All lines with the word "computer" are to be found and copied from the listing.

--- Records shown ---
▽
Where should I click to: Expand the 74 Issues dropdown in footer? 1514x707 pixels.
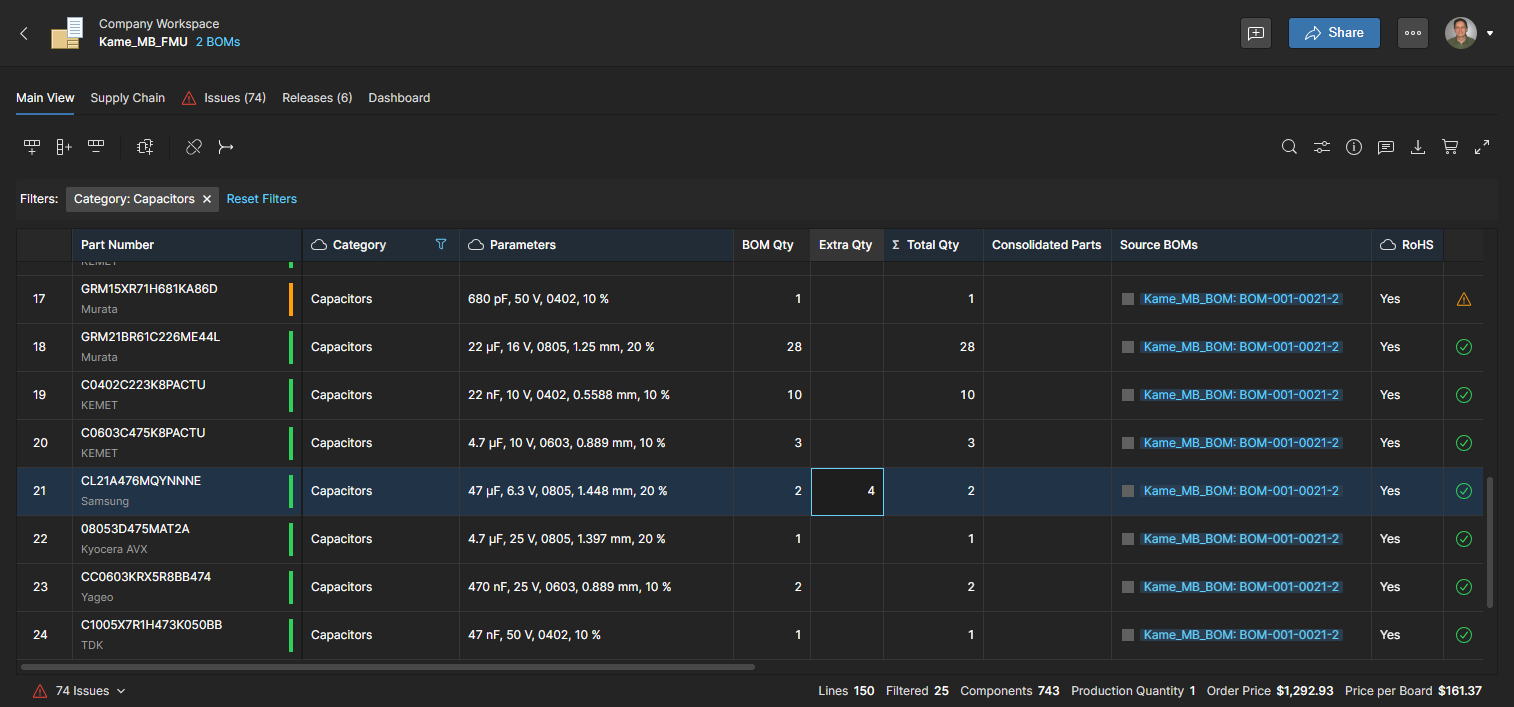click(x=121, y=691)
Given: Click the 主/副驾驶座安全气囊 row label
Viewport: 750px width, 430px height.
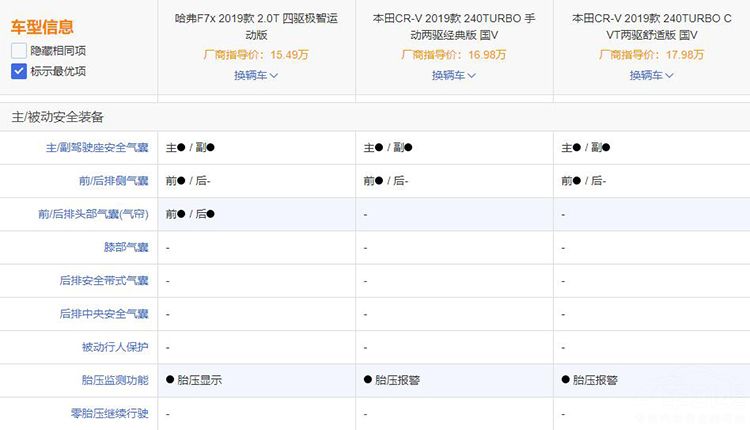Looking at the screenshot, I should [x=97, y=148].
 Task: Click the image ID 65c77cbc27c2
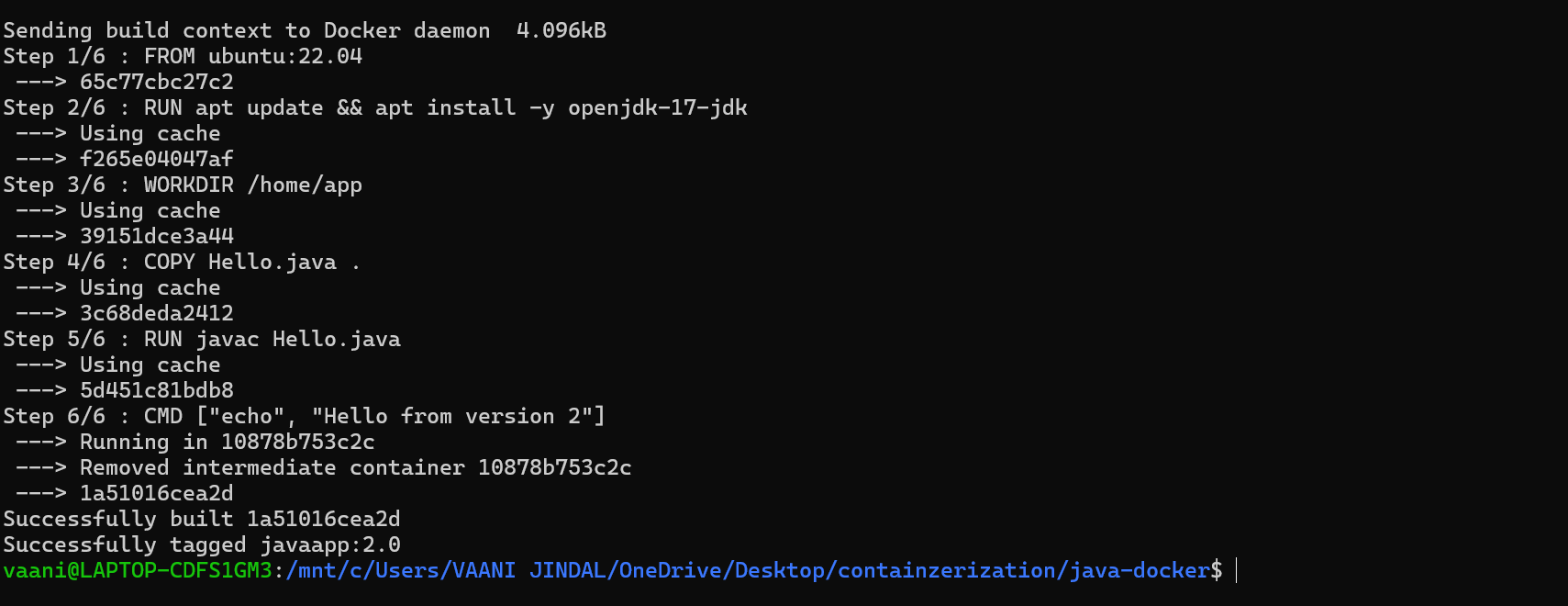(156, 82)
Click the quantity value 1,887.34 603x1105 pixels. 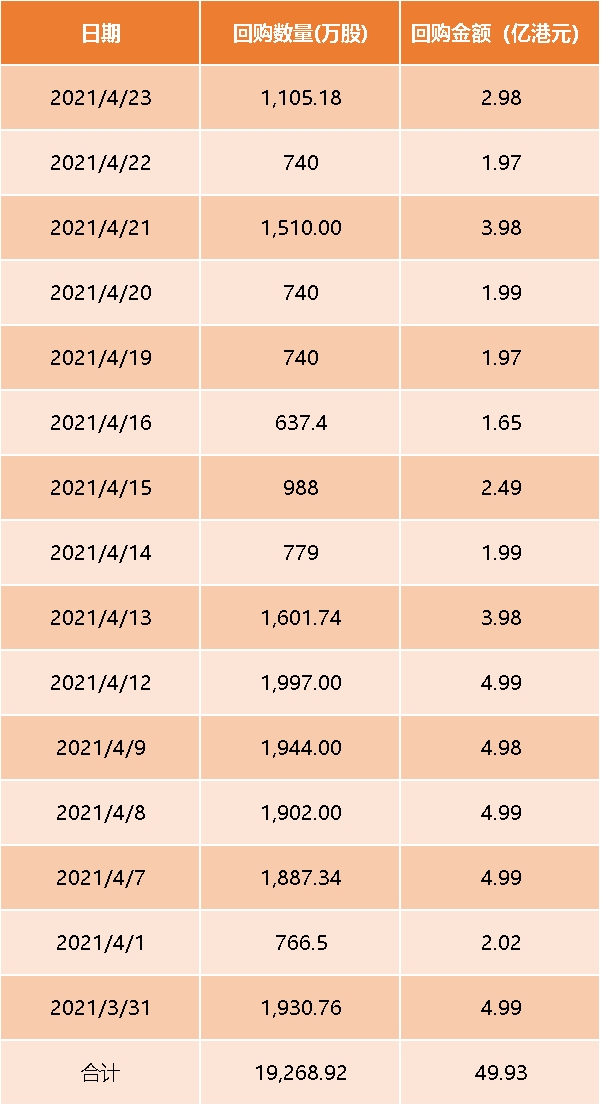pyautogui.click(x=300, y=877)
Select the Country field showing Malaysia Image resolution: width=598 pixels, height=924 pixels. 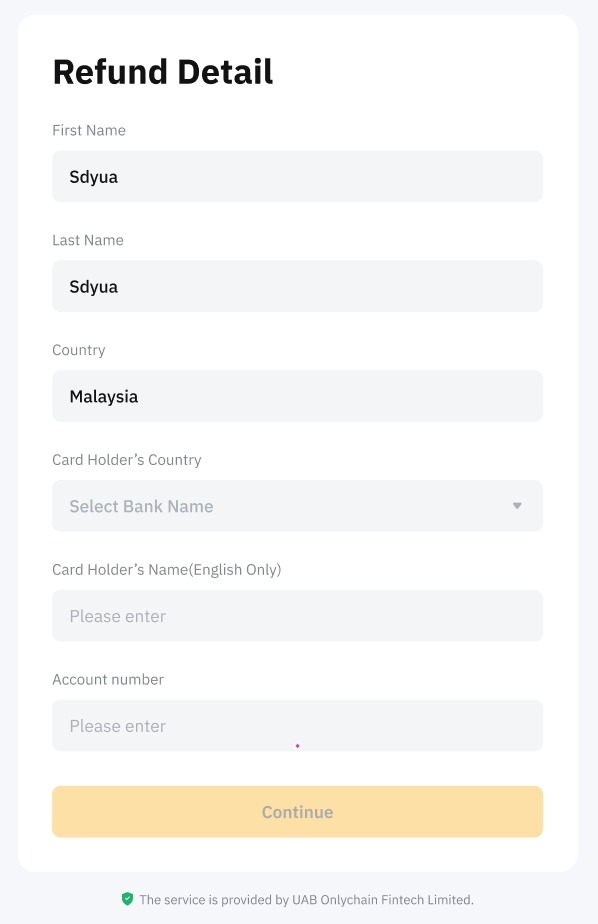pyautogui.click(x=298, y=396)
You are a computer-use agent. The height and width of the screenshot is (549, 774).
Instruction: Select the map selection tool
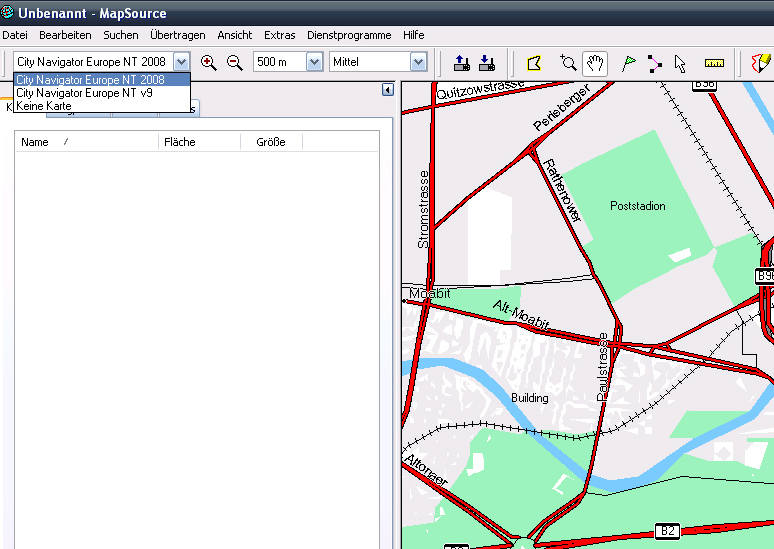tap(534, 62)
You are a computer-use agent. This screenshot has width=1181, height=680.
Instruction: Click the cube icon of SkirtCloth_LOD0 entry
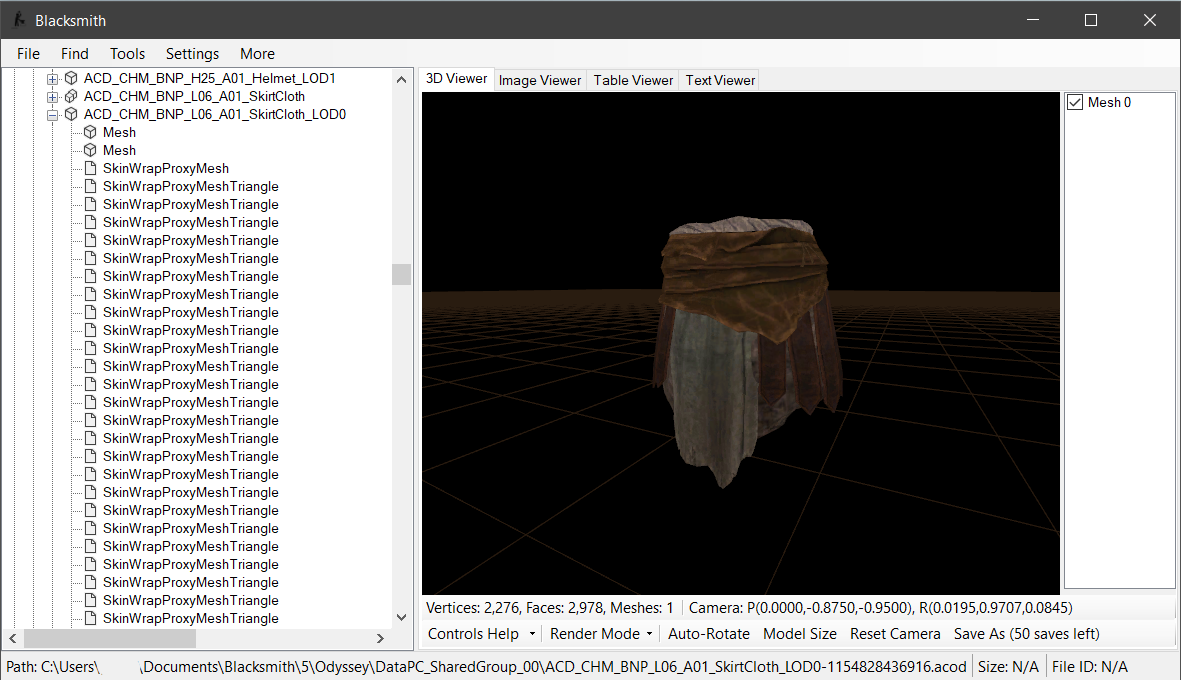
△
--- Reply to the exercise ---
You are a computer-use agent. The height and width of the screenshot is (549, 774).
You are a computer-use agent. This screenshot has width=1181, height=680.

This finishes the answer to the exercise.